◆ INSTRUCTIONS FOR THE TASK
Lay out the records as a JSON list of strings with one string per line, leaving out blank lines. Cover only the lines beginning with the one that contains "Image resolution: width=1855" and continuing through the one that contains "tap(191, 29)".

◆ MATERIAL TO PROCESS
☆ ☆ ☆ ☆ ☆ ☆ ☆

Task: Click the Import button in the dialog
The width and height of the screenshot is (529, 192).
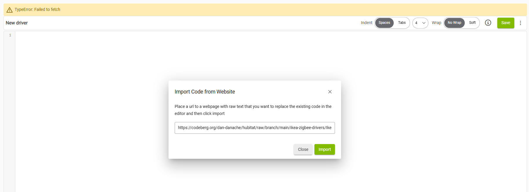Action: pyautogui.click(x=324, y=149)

☆ ☆ ☆ ☆ ☆ ☆ ☆

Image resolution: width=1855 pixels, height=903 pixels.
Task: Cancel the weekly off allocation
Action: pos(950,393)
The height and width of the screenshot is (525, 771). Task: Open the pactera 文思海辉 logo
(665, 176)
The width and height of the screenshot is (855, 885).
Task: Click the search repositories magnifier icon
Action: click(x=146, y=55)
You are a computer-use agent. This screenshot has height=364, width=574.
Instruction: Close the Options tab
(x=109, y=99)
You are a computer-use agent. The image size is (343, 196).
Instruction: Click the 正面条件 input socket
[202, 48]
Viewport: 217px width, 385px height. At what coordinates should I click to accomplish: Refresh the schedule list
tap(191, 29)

☆ ☆ ☆ ☆ ☆ ☆ ☆

◆ RESPONSE FOR THIS EXERCISE
[
  "Image resolution: width=1855 pixels, height=903 pixels.",
  "Task: Cancel the weekly off allocation",
  "Action: pos(950,393)",
  "The height and width of the screenshot is (525, 771). Task: Open the pactera 文思海辉 logo",
  "(665, 176)",
  "The width and height of the screenshot is (855, 885).",
  "Task: Click the search repositories magnifier icon",
  "Action: click(x=146, y=55)",
  "You are a computer-use agent. This screenshot has height=364, width=574.",
  "Instruction: Close the Options tab",
  "(x=109, y=99)",
  "You are a computer-use agent. The image size is (343, 196).",
  "Instruction: Click the 正面条件 input socket",
  "[202, 48]",
  "Viewport: 217px width, 385px height. At what coordinates should I click to accomplish: Refresh the schedule list",
  "tap(191, 29)"
]